#### To be done:
Write out the records word for word, from the very first line through the line that contains "Action: point(188,186)", with both of those lines included. Leave the pictures out of your answer.

#### Exercise data:
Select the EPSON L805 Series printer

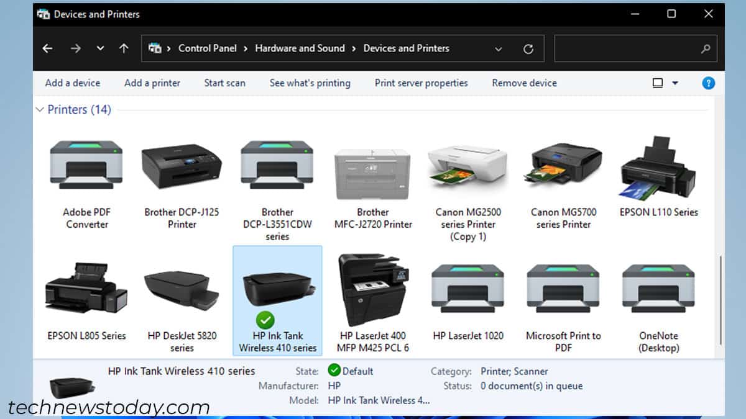[86, 290]
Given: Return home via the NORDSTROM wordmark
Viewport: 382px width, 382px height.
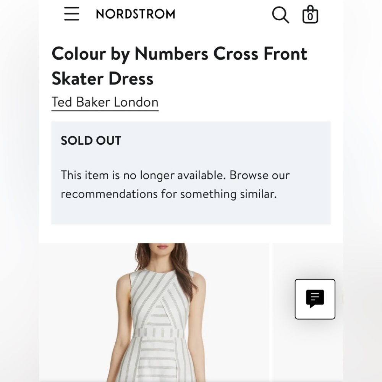Looking at the screenshot, I should pyautogui.click(x=136, y=14).
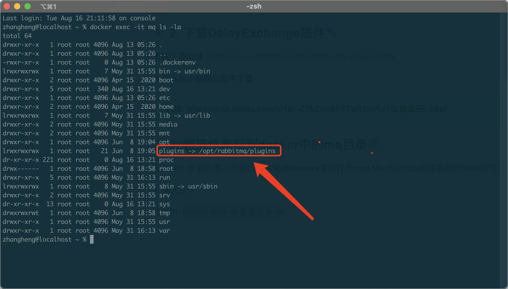This screenshot has height=289, width=508.
Task: Click the sbin -> usr/sbin symlink entry
Action: point(188,186)
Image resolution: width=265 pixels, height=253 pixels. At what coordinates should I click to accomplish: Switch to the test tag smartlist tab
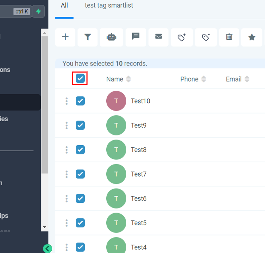(109, 5)
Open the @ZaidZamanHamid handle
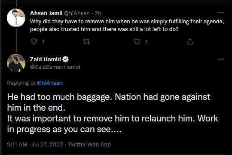The image size is (232, 155). point(55,67)
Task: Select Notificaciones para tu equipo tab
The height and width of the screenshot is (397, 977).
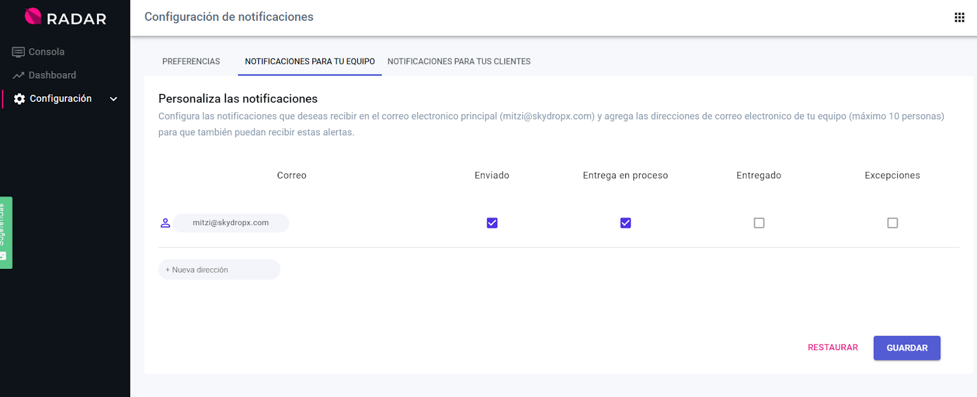Action: (x=310, y=62)
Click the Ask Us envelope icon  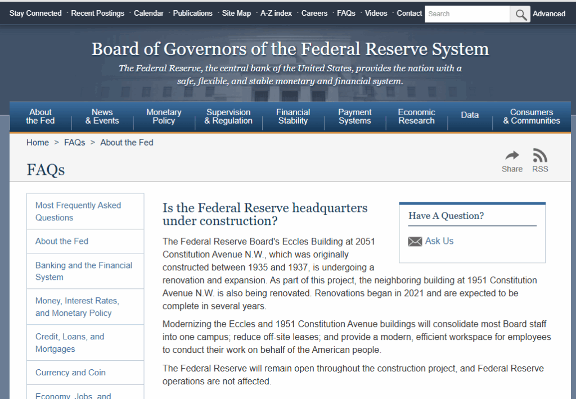click(x=415, y=242)
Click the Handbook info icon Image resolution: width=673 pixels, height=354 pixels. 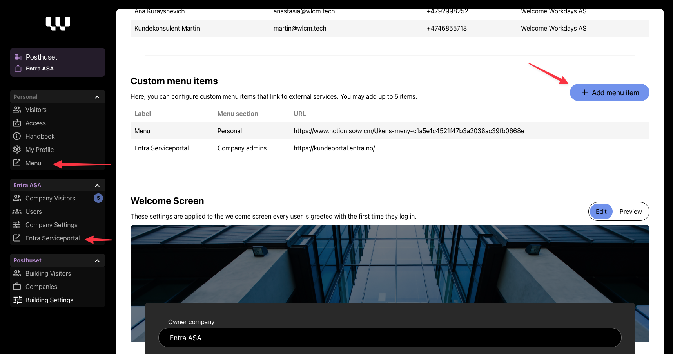point(17,136)
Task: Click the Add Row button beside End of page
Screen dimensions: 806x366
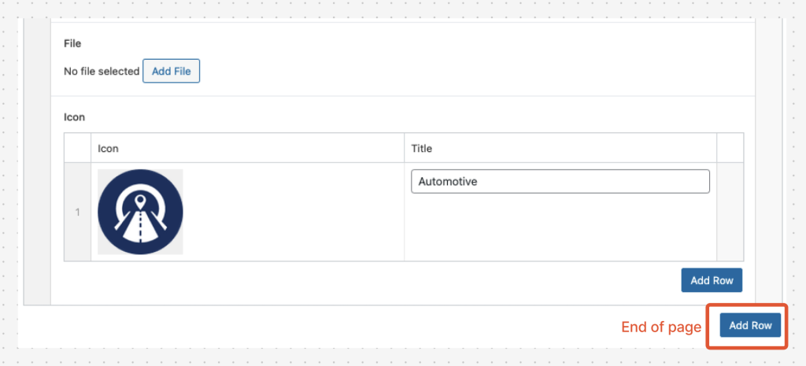Action: [750, 325]
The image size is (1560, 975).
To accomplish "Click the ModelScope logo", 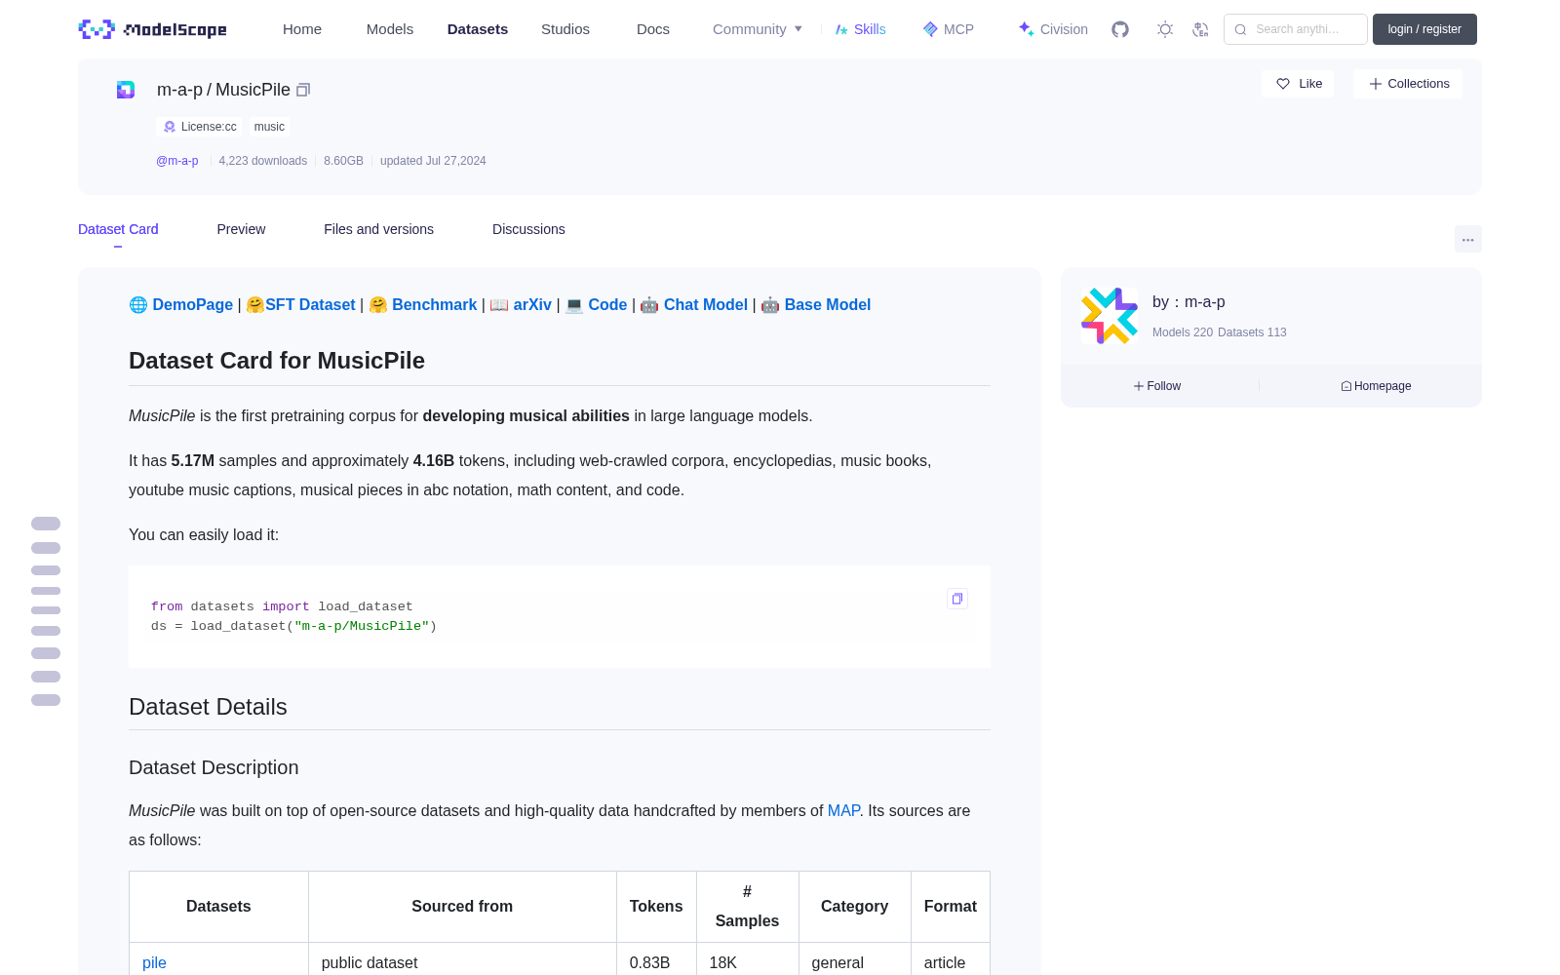I will point(153,29).
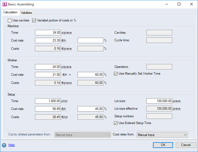Click the Lot size input field
This screenshot has width=198, height=152.
tap(159, 101)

#### Result for this exercise:
Select the EPSON L805 Series printer

[86, 290]
Given: Return home via the NORDSTROM wordmark
Viewport: 382px width, 382px height.
Looking at the screenshot, I should pyautogui.click(x=136, y=14).
This screenshot has height=289, width=508.
Task: Click the sbin -> usr/sbin symlink entry
Action: point(188,186)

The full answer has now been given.